I have a soft preference for approach 2 (which also moves the State even of the edhoc module into a typestate direction), but both should work, especially given that the lib module will be wrapping it anyway. So the larger question for me is: Which of those works for the verification?

(One way of addressing the question is: Where does the verifier even know what r_process_message_3 is supposed to do? I only found two mentions in the code, in lib's lib.rs and edhoc.rs.)

Before we discard the callback option, let me understand the pitfalls a bit better. I understand that retrieving CRED_I over the network may take time, but can we not just block until that is resolved? What would be an issue with that?

Other than that, on splitting the message 3 processing: I think that approach 1 is dangerous as it lets the application handle internal state of the protocol. I think it is out of the question.

As per approach 2, IIUC, you would essentially be adding mac_3 and ead_3 to state, and adding an additional state in the state machine to expect this (implemented with typestate). That seems fine as an approach to me, although I would ideally prefer to keep message_3 processing in one piece.

It would be great if @karthikbhargavan could chime in here.

chrysn commented 9 months ago

just block until that is resolved

A lot of embedded Rust environments don't block, but run on async instead. While it's certainly possible to have versions of the r_process_message_3 function around for blocking and async evaluation, I doubt that'd fly well with the verification, and I also don't think it's pretty (which is really an odd term to say that I think it's not good practice but can't express the arguments well yet).

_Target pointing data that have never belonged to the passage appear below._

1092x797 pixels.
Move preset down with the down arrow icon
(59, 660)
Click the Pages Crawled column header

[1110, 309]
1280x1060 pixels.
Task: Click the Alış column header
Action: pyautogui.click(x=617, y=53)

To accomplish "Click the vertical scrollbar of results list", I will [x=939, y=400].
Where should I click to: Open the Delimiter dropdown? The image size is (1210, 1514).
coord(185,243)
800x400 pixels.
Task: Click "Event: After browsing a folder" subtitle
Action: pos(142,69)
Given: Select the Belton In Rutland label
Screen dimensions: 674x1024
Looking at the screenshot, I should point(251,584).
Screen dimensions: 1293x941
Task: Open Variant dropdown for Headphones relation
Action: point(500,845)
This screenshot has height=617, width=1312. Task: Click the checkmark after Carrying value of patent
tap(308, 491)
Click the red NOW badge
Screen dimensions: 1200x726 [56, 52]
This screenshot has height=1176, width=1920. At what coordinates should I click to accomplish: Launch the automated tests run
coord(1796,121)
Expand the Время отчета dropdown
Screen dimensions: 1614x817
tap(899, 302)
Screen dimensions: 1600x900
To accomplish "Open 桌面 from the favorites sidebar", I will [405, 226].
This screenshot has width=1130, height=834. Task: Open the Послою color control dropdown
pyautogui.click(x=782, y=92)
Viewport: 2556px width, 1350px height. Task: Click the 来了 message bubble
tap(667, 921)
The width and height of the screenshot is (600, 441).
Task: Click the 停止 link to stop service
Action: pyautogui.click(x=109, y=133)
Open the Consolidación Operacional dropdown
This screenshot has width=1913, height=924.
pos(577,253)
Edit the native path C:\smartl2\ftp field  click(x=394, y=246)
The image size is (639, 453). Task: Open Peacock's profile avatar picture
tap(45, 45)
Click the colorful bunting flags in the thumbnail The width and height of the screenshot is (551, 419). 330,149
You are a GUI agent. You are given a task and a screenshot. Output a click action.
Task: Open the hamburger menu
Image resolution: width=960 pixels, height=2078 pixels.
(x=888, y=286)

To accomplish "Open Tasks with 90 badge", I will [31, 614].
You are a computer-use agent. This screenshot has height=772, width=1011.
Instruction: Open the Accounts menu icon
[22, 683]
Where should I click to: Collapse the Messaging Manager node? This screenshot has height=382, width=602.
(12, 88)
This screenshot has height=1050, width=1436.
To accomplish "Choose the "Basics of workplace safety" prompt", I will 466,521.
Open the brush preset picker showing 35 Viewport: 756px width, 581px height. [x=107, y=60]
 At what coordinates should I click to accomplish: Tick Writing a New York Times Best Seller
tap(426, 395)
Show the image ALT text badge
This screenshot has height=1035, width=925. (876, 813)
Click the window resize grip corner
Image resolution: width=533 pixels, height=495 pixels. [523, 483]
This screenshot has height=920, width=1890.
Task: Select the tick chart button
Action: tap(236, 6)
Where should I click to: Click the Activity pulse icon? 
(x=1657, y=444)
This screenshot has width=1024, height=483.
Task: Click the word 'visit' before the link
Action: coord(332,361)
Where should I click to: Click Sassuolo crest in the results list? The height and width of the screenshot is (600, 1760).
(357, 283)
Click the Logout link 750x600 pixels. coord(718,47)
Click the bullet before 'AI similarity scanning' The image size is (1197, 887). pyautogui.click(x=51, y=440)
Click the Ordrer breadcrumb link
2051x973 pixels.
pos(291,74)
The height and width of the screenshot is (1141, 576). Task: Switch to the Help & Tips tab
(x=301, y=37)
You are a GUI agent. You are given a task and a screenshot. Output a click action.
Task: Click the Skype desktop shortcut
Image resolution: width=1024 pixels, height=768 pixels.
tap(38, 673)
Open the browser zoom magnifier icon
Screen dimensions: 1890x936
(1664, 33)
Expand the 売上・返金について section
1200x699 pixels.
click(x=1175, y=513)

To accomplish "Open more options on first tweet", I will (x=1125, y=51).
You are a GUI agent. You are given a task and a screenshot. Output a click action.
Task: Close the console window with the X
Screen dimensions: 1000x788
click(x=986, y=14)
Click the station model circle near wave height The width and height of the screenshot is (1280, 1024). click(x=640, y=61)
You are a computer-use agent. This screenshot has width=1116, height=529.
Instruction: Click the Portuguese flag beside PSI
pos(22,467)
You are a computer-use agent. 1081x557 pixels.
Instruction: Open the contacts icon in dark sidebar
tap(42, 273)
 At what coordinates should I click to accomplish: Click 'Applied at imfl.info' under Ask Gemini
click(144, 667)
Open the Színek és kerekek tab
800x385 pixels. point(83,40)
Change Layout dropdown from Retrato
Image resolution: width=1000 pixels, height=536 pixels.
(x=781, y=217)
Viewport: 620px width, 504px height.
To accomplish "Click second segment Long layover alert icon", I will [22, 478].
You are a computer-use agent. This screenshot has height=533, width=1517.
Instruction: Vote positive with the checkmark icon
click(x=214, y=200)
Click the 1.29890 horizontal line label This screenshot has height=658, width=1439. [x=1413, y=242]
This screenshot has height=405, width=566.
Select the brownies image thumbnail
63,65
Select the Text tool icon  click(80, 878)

adding mac_3 and ead_3 to state

To understand better the impact of this I'd like to add to the open questions: Why is the state struct that's passed around between the phases of the protocol of the same type all the time? AFAICT, every function takes it only in one state and on exit it is in one state (unless there's an error), so why not typestate in the first place? (That'd make carrying mac_3 and ead_3 less hard).

malishav commented 9 months ago

To understand better the impact of this I'd like to add to the open questions: Why is the state struct that's passed around between the phases of the protocol of the same type all the time? AFAICT, every function takes it only in one state and on exit it is in one state (unless there's an error), so why not typestate in the first place? (That'd make carrying mac_3 and ead_3 less hard).

There is no good explanation for this. We discussed previously splitting it but have not implemented it yet.

geonnave commented 6 months ago

Given the merge of #128 and #174, can we close this @chrysn?

chrysn commented 4 months ago

The original points have been addressed. Thanks, closing this.